▶ _Material for the task_
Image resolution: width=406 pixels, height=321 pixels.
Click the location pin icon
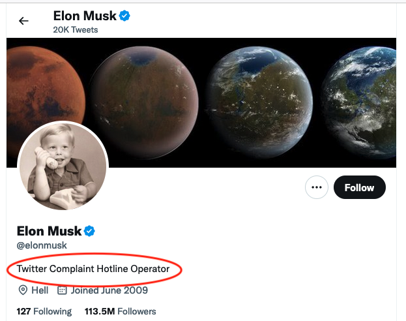[x=23, y=290]
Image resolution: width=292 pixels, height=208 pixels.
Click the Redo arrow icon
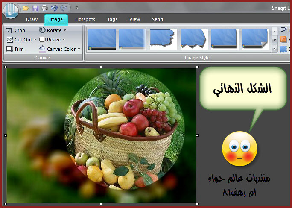64,8
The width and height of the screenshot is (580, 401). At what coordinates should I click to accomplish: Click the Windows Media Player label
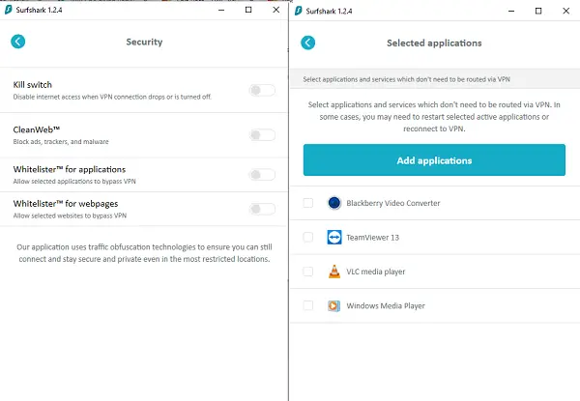[386, 306]
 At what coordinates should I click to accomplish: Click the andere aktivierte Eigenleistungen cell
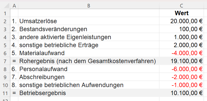(89, 37)
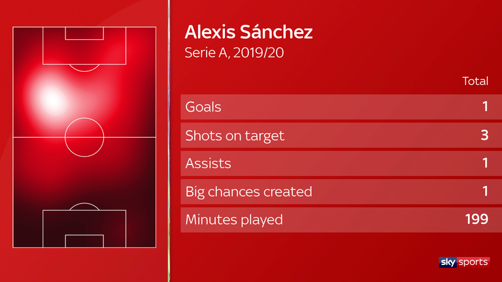The width and height of the screenshot is (502, 282).
Task: Click the Sky Sports logo
Action: (464, 262)
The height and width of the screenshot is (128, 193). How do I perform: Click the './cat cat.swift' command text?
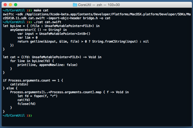[47, 22]
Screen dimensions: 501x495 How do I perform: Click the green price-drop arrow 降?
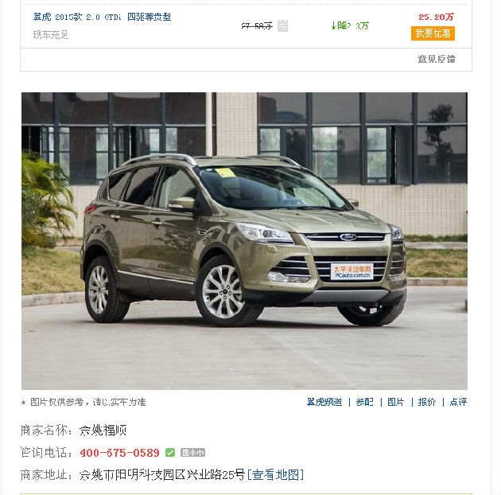tap(350, 25)
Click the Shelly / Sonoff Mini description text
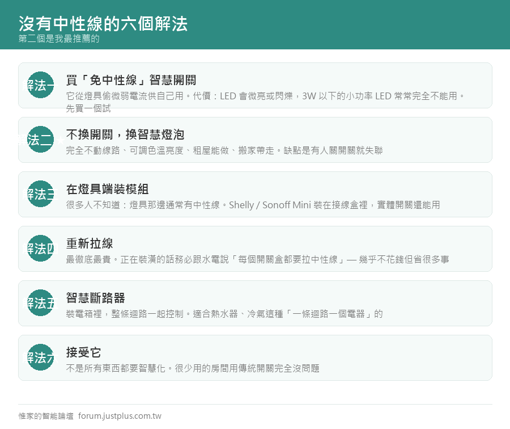This screenshot has height=429, width=510. pyautogui.click(x=253, y=205)
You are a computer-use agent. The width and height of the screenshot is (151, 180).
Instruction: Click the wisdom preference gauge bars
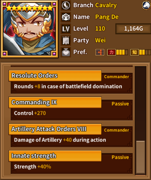pos(145,52)
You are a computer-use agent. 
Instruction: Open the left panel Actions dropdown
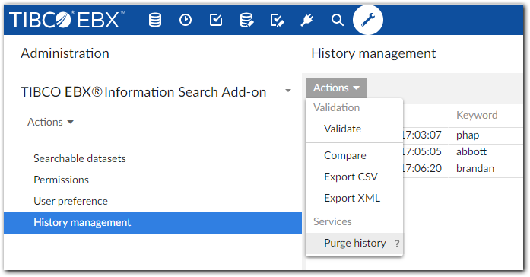pyautogui.click(x=50, y=122)
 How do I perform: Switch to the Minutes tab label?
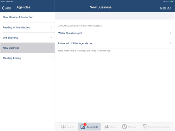(x=132, y=127)
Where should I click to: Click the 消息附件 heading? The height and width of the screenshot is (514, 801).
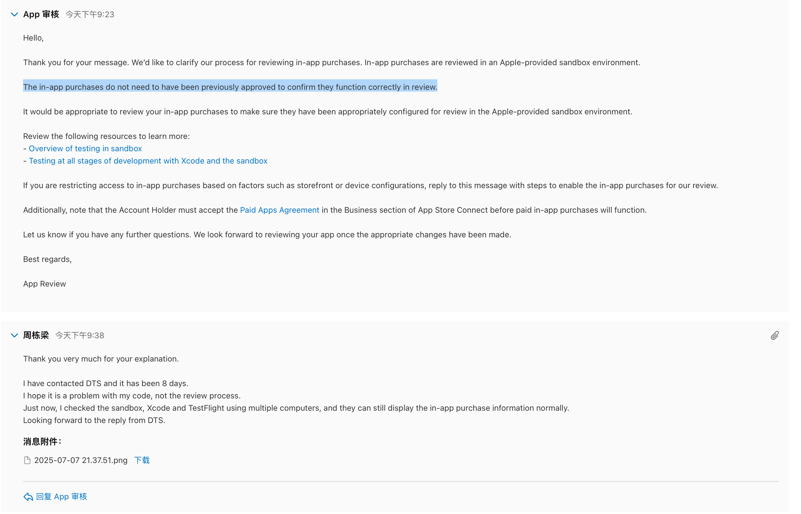pyautogui.click(x=42, y=442)
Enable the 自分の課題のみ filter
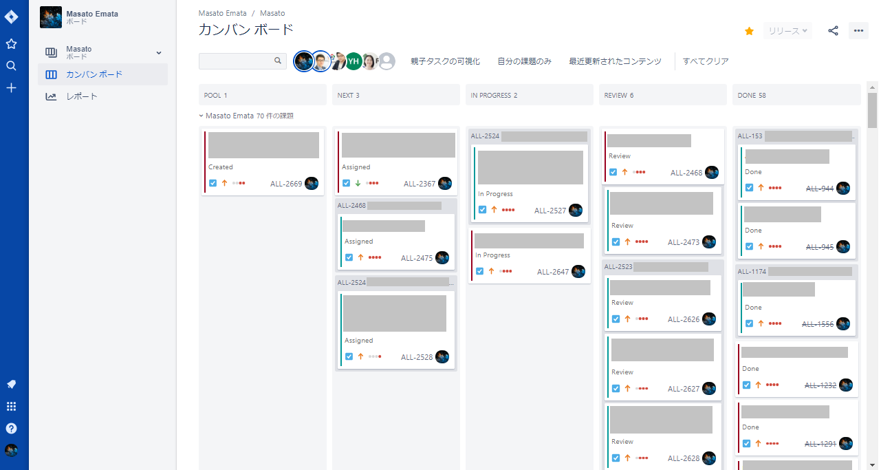 (523, 61)
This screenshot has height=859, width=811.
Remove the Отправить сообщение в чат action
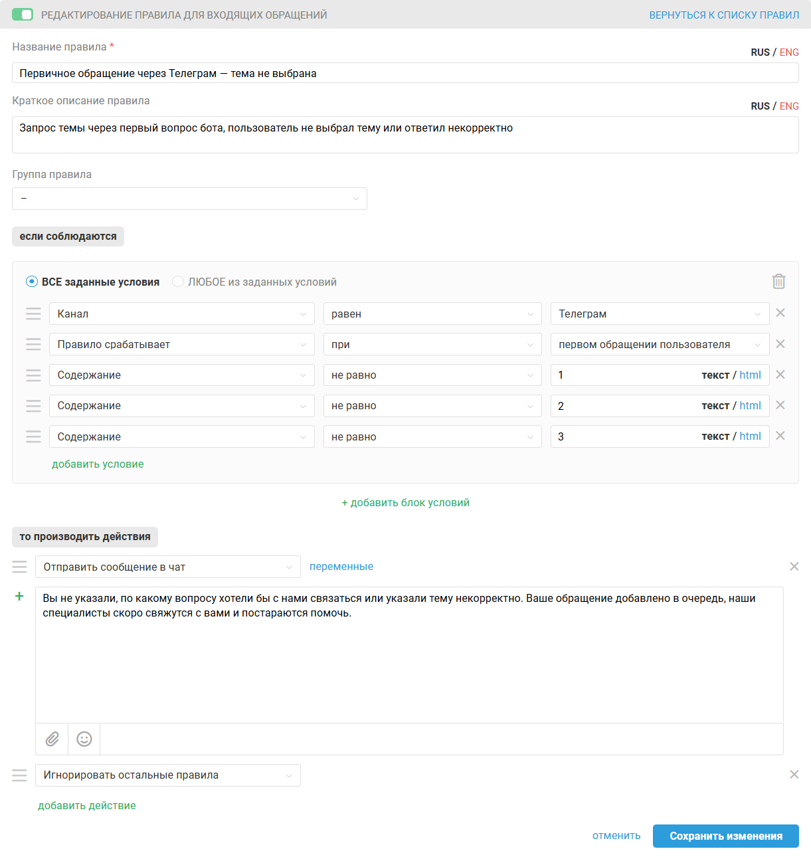click(x=794, y=567)
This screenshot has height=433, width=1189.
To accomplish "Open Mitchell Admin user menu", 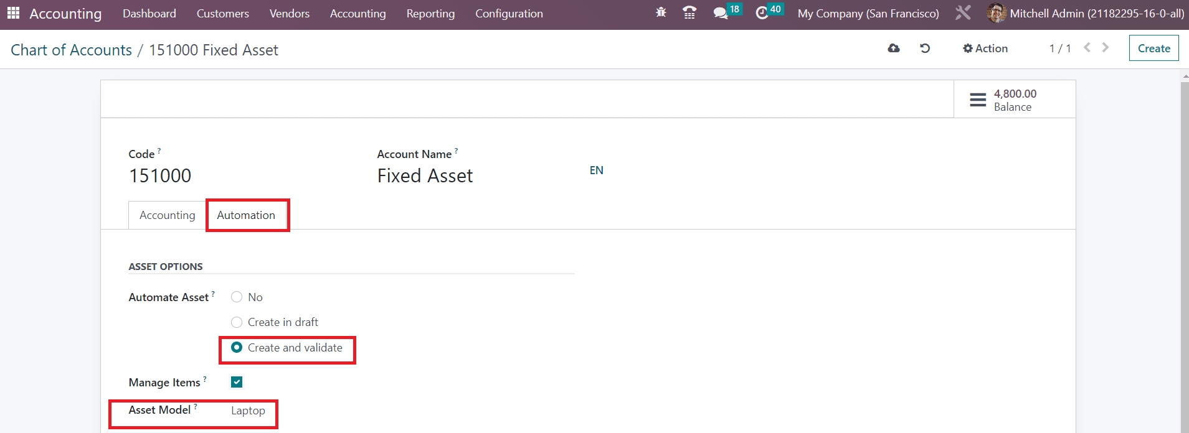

▶ _Problem description_
Transcribe the listing above exactly, but only from the line with "The width and height of the screenshot is (580, 401)." through the line with "This screenshot has height=859, width=811.". Include both of those lines and omit the pictures.

▶ _Written answer_
The width and height of the screenshot is (580, 401). At what coordinates should I click to accomplish: Click the Windows Media Player label
[386, 306]
 At what coordinates should I click to accomplish: Click the andere aktivierte Eigenleistungen cell
(89, 37)
The width and height of the screenshot is (502, 282).
Task: Click the Sky Sports logo
Action: (464, 262)
The height and width of the screenshot is (128, 193). How do I perform: Click the './cat cat.swift' command text?
[47, 22]
Screen dimensions: 501x495 How do I perform: Click the green price-drop arrow 降?
tap(350, 25)
Click the Shelly / Sonoff Mini description text
This screenshot has height=429, width=510. pyautogui.click(x=253, y=205)
You are a computer-use agent. The width and height of the screenshot is (151, 180).
Instruction: Click the wisdom preference gauge bars
pos(145,52)
You are a computer-use agent. 
Instruction: Open the left panel Actions dropdown
pyautogui.click(x=50, y=122)
 How do I perform: Switch to the Minutes tab label?
(x=132, y=127)
Where should I click to: Click the 消息附件 heading? The height and width of the screenshot is (514, 801).
pyautogui.click(x=42, y=442)
Enable the 自分の課題のみ filter
 (523, 61)
This screenshot has height=859, width=811.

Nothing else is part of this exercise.